EXTRACTED TEXT START

This view of diversity renders it possible to establish conformity between the Scientific idea of Law, and the Theological idea of Will-Will exerting itself with a fixed purpose according to a predetermined plan. Of that plan, Revelation furnishes the moral scheme; and Science seeks to unravel the

physical process. Divine actions are based on unerring knowledge as to the future; and creation, begun upon a plan, is sustained and governed by an all-embracing Providence. 1 "Scientific Materialism :" John Tyndall, LL.D., F.R.S.

It is evident that if Foreknowledge be Infinite, if Power be Almighty, and if Goodness be All-pervading, the Law or Rule will be so far perfect as to render any subsequent correction unnecessary-unless the action of free beings necessitates interference: all-provident and infinite Wisdom neither requiring nor allowing break or irregularity. Scientific men are so sure that the universe is the work of Intelligence, to be understood by intelligence, that they make their study an honest endeavour to unravel the laws which Wisdom has impressed upon matter. They find, or seem to find, a reason and purpose somewhat similar to, but infinitely greater than that which human intelligence could project, weaving the weft and warp of history with idea. The initial passage from the ideal to the actual being that moment of interference in which Nature began to realise and express Supreme Thought. This Thought embraces in one vast scheme all worlds, all time, and everything contained in them; and insures the liberty and responsibility of intelligent creatures by providing that means for interference and those agencies for readjustment which the good and evil wills of free intelligent responsible beings render necessary.

EXTRACTED TEXT END
INFORMATION SUPPLIED START

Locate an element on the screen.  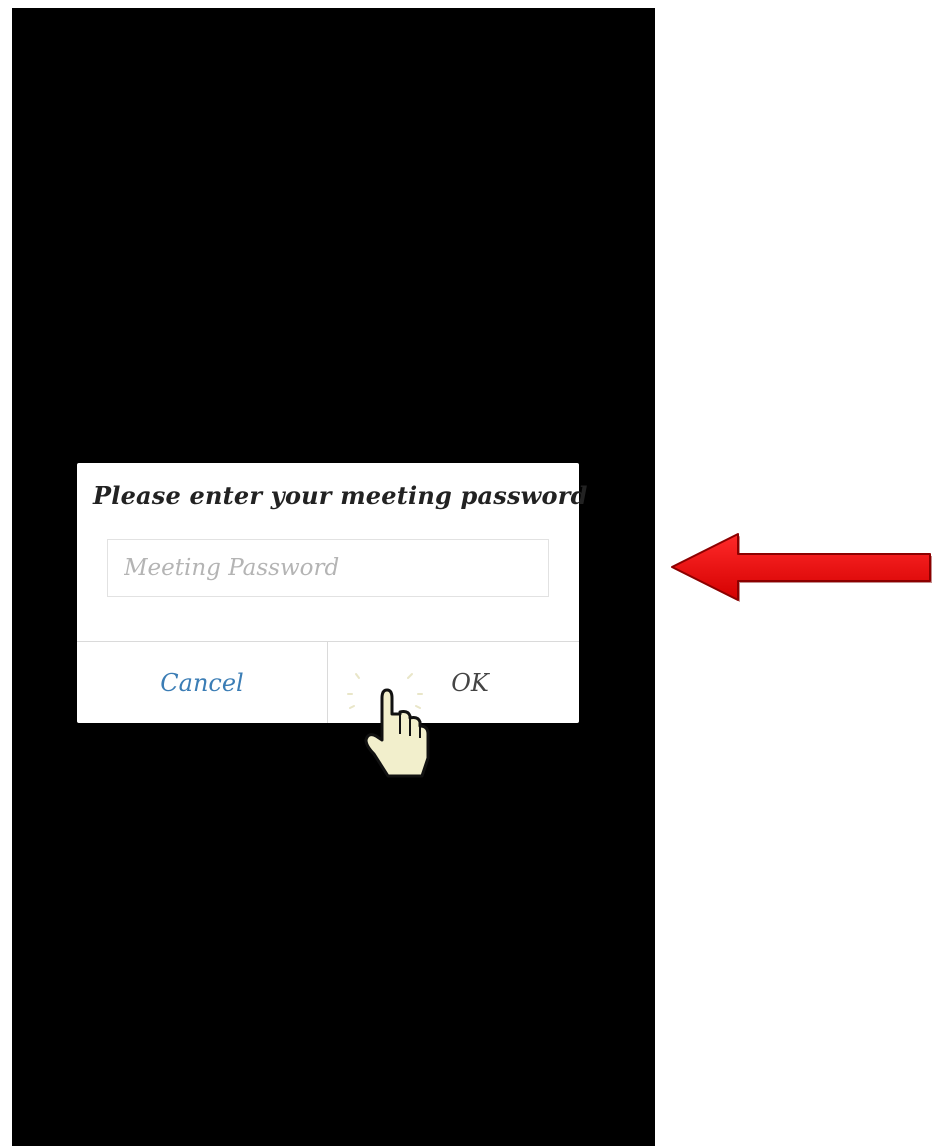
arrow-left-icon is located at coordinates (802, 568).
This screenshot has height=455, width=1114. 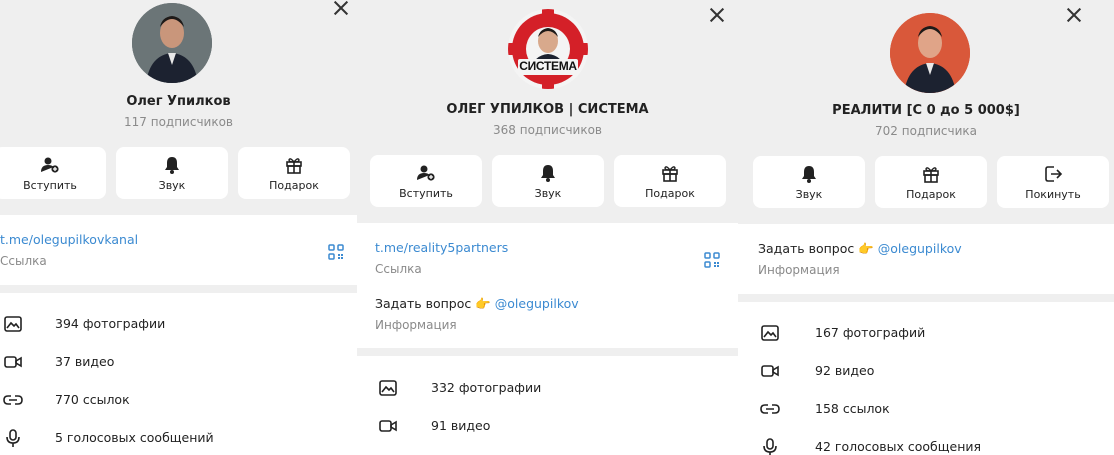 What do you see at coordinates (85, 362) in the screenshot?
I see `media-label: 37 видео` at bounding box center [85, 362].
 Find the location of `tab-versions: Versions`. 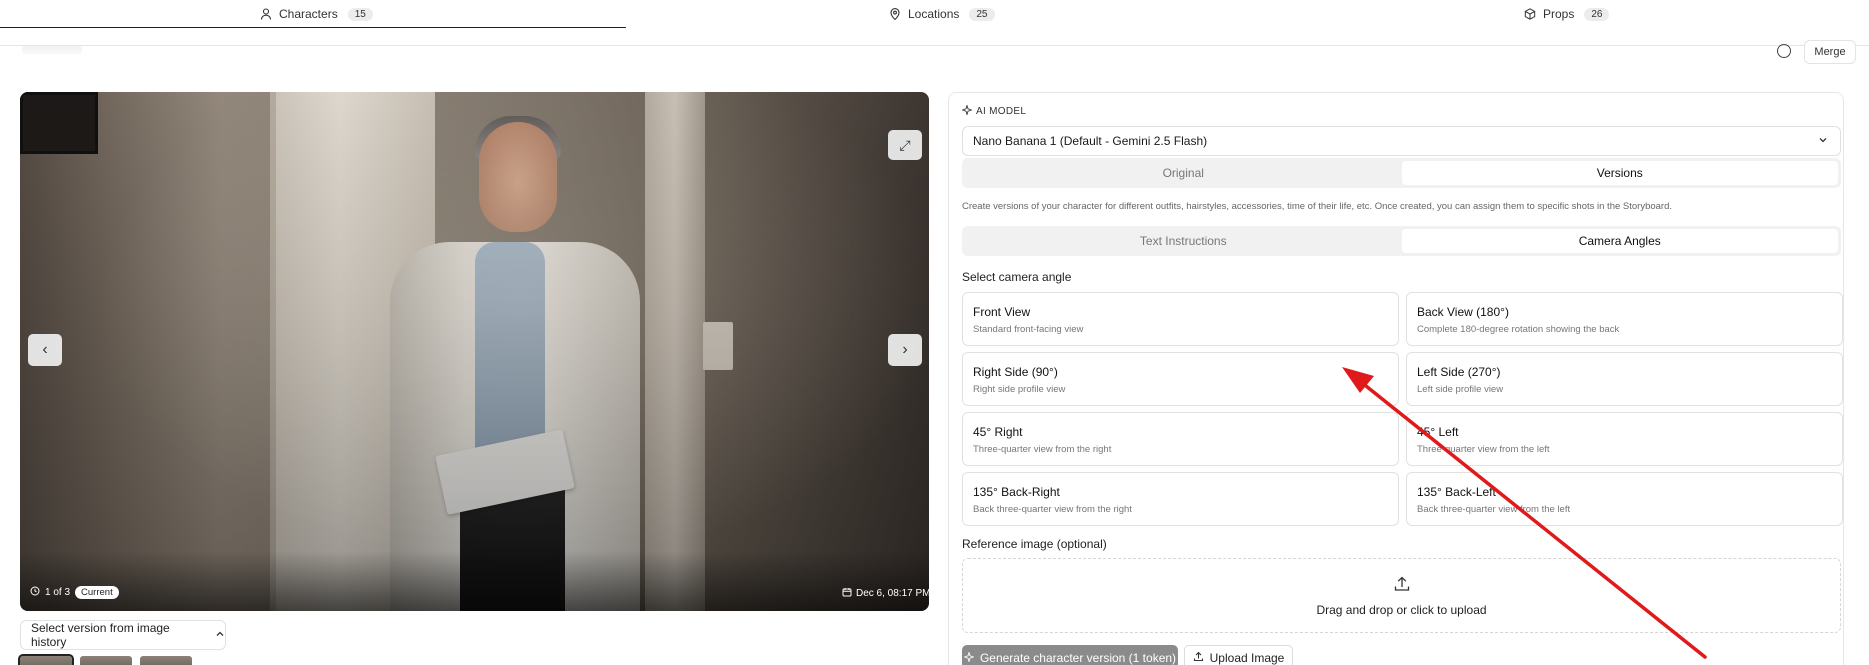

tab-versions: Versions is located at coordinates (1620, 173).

INFORMATION SUPPLIED END
INFORMATION SUPPLIED START

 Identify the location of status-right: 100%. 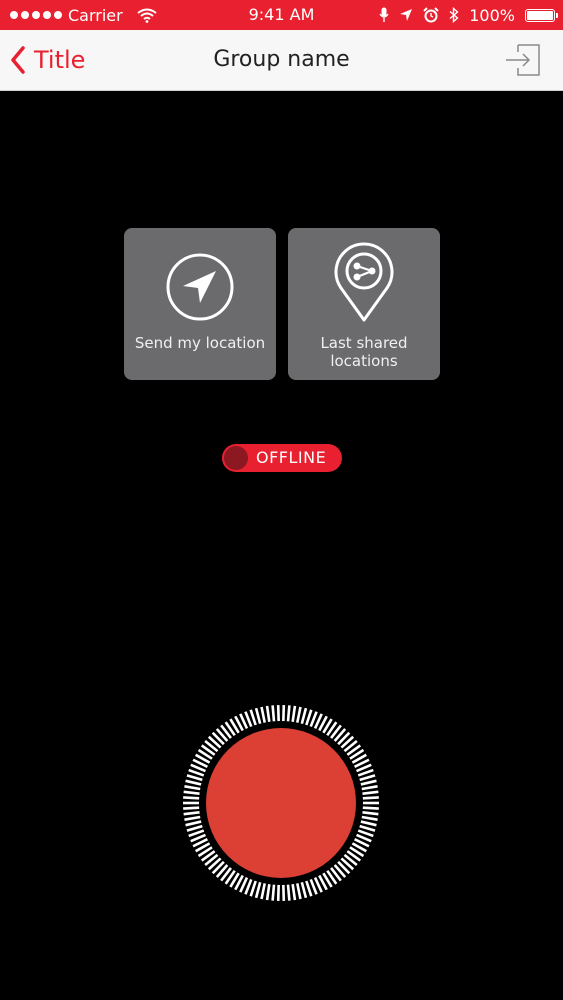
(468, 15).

INFORMATION SUPPLIED END

-- WORK TASK --
In the passage on scientific Law and theological Will, what does Revelation furnish of the plan?

-- SOLUTION TO THE PROBLEM --
The moral scheme.